▸ **Action item**
Quote word for word the items from their first line through the line containing "comment-actions: 0 管理", including that line. Leave the pictures out of your answer.
------ Given data
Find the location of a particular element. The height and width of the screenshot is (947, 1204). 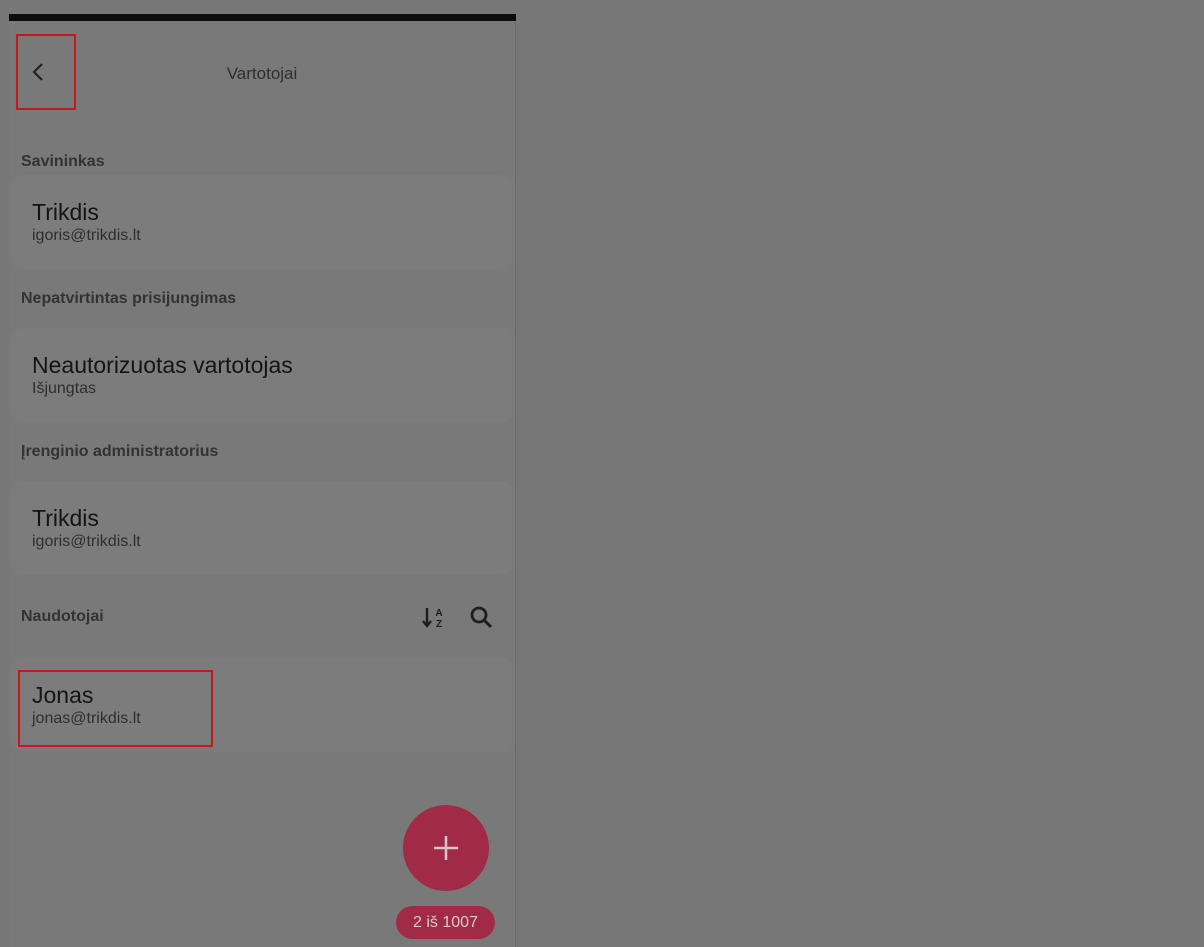

section-header-admin: Įrenginio administratorius is located at coordinates (120, 451).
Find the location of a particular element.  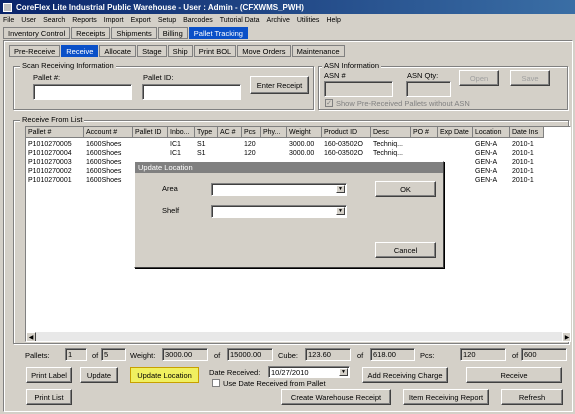

column-header: Type is located at coordinates (206, 132).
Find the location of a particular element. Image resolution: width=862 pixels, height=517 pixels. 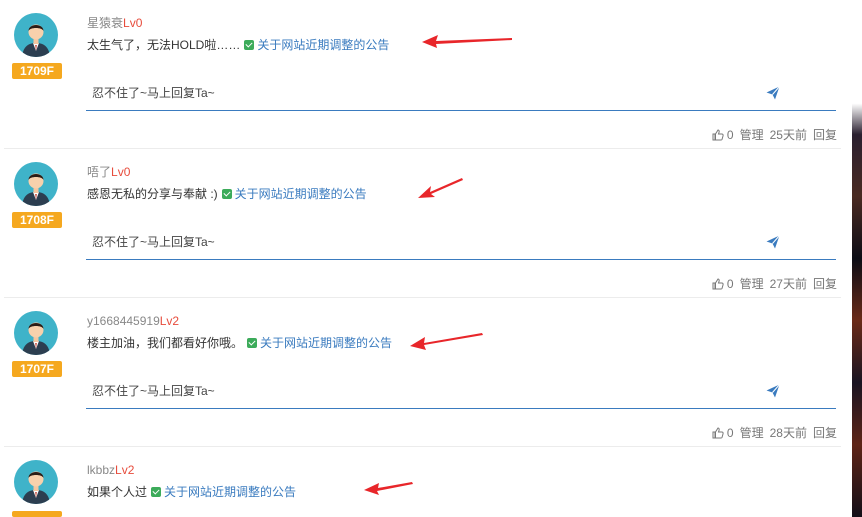

comment-actions: 0 管理 28天前 回复 is located at coordinates (774, 432).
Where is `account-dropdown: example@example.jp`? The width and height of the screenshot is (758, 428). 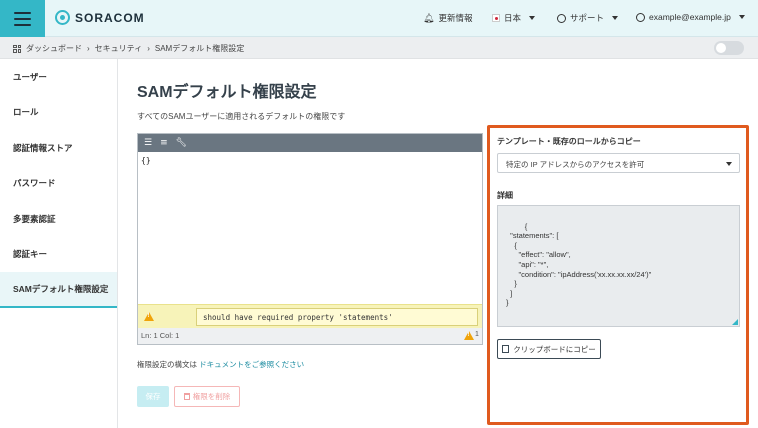 account-dropdown: example@example.jp is located at coordinates (690, 17).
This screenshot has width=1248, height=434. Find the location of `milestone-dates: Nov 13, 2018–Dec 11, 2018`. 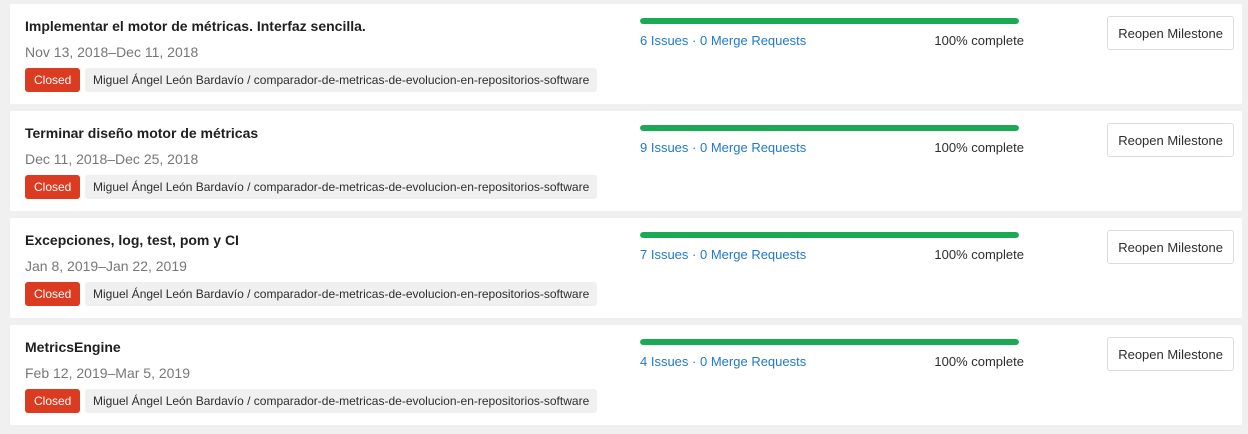

milestone-dates: Nov 13, 2018–Dec 11, 2018 is located at coordinates (112, 52).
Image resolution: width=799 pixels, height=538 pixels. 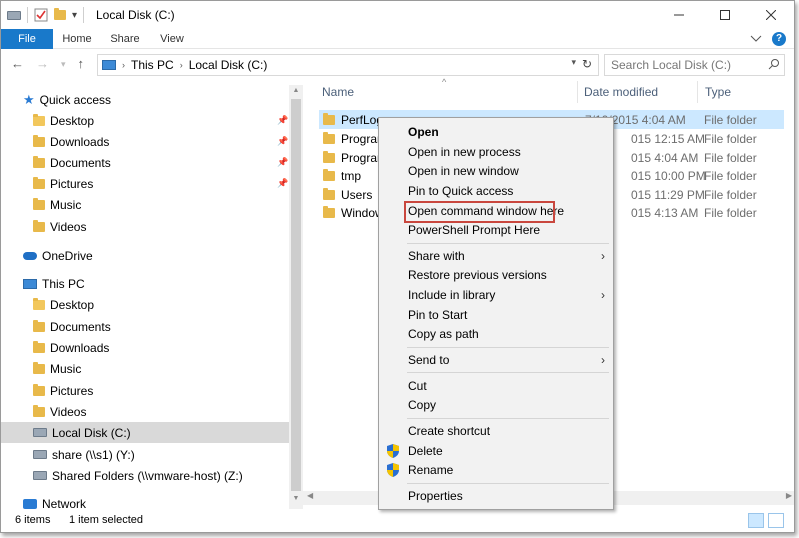 What do you see at coordinates (756, 39) in the screenshot?
I see `expand-ribbon-icon` at bounding box center [756, 39].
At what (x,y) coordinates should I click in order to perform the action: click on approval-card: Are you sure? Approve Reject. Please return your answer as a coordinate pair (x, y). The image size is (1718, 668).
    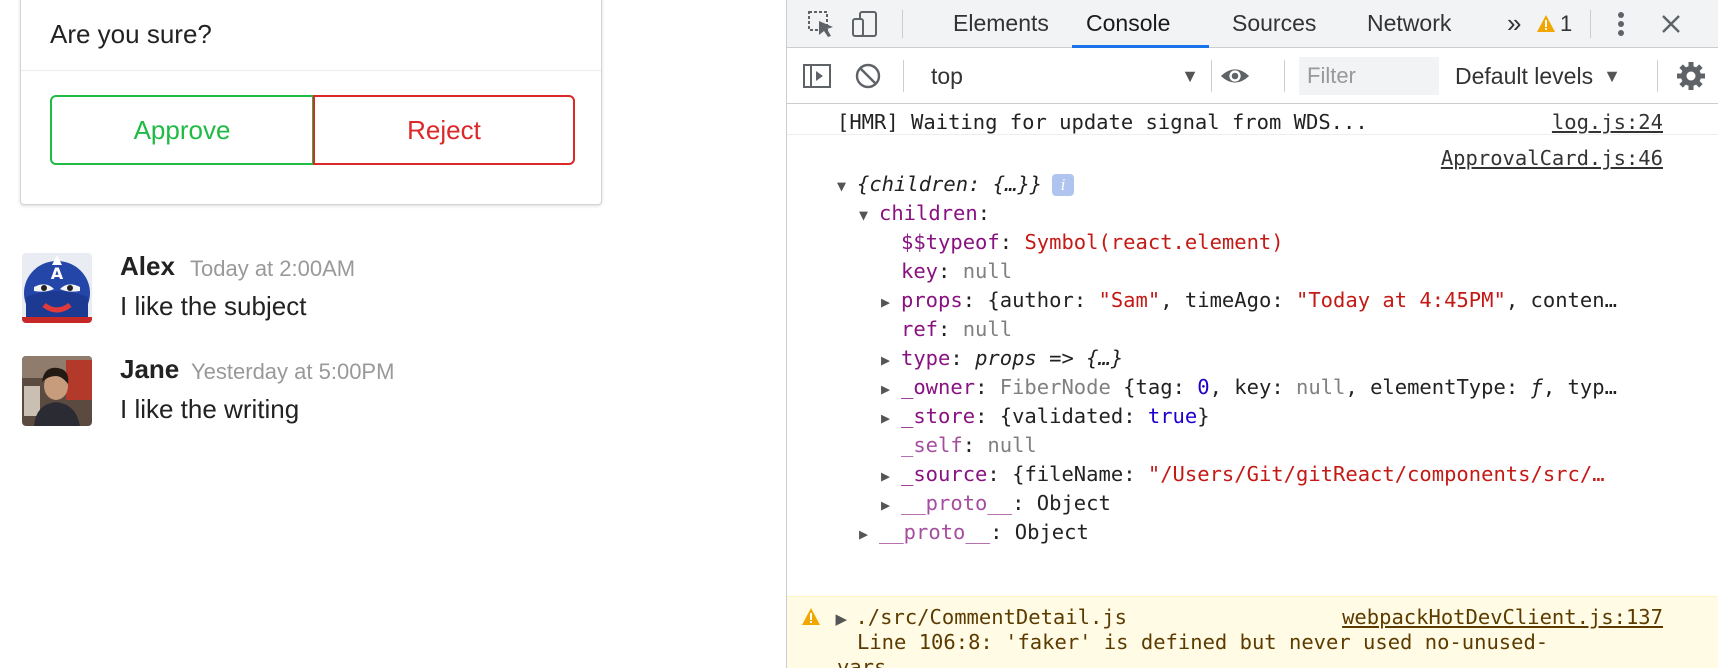
    Looking at the image, I should click on (311, 102).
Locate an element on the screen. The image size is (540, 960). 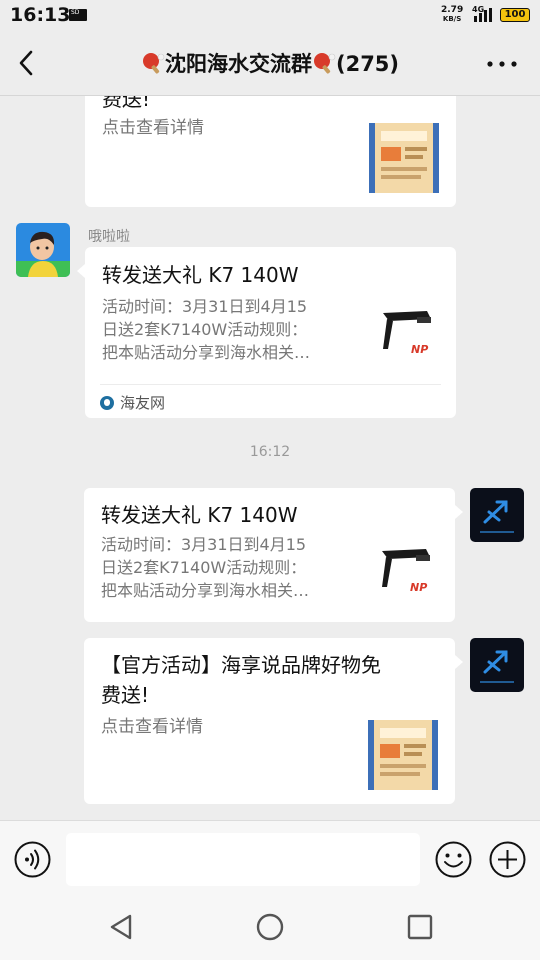
system-nav-bar is located at coordinates (270, 929).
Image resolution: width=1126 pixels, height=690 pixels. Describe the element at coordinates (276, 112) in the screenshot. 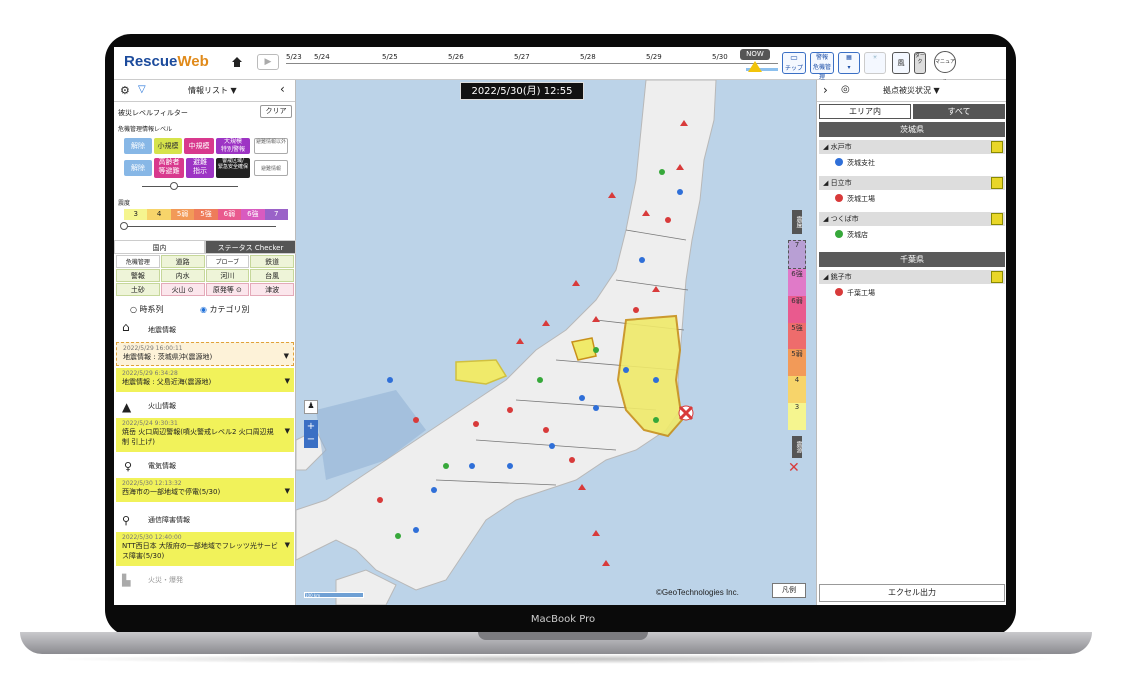

I see `clear-button: クリア` at that location.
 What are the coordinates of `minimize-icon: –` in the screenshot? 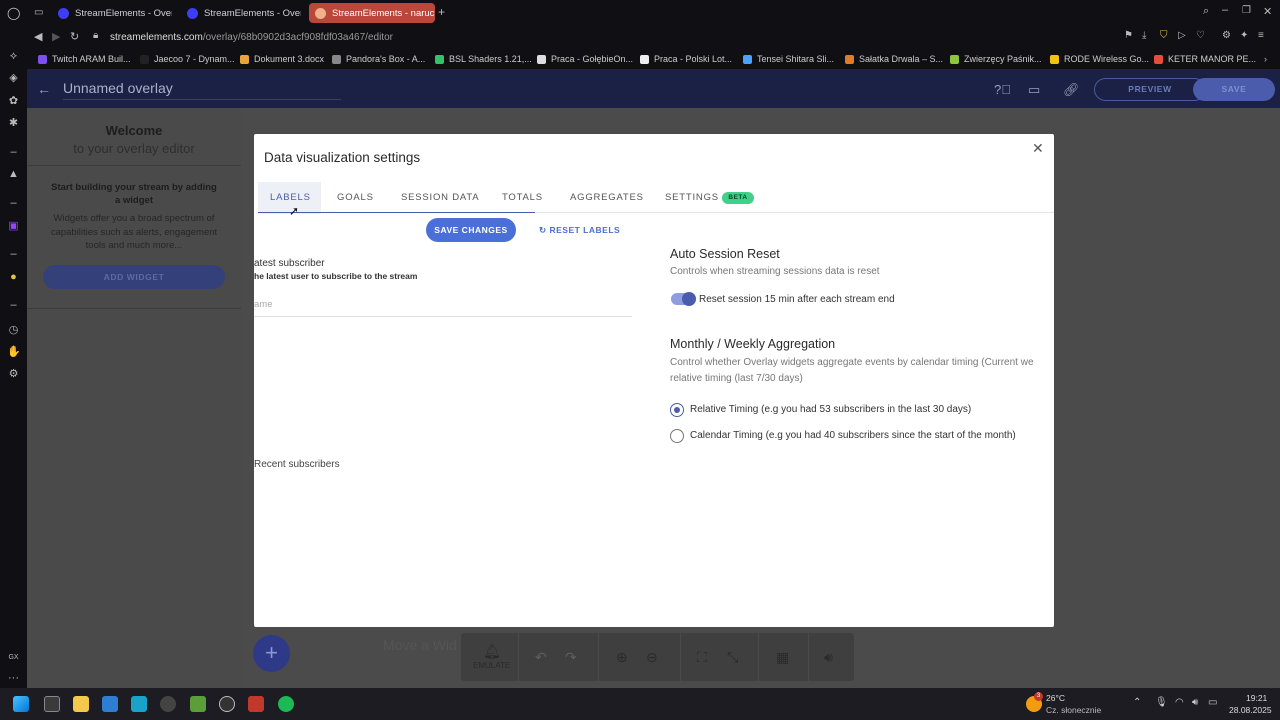 It's located at (1225, 10).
------------
▸ **Response for this exercise**
Find the location of a particular element. The height and width of the screenshot is (947, 1204). 

section-header-admin: Įrenginio administratorius is located at coordinates (120, 451).
Find the location of a particular element.  

column-header: Type is located at coordinates (206, 132).
Find the location of a particular element. Image resolution: width=862 pixels, height=517 pixels. 

comment-actions: 0 管理 28天前 回复 is located at coordinates (774, 432).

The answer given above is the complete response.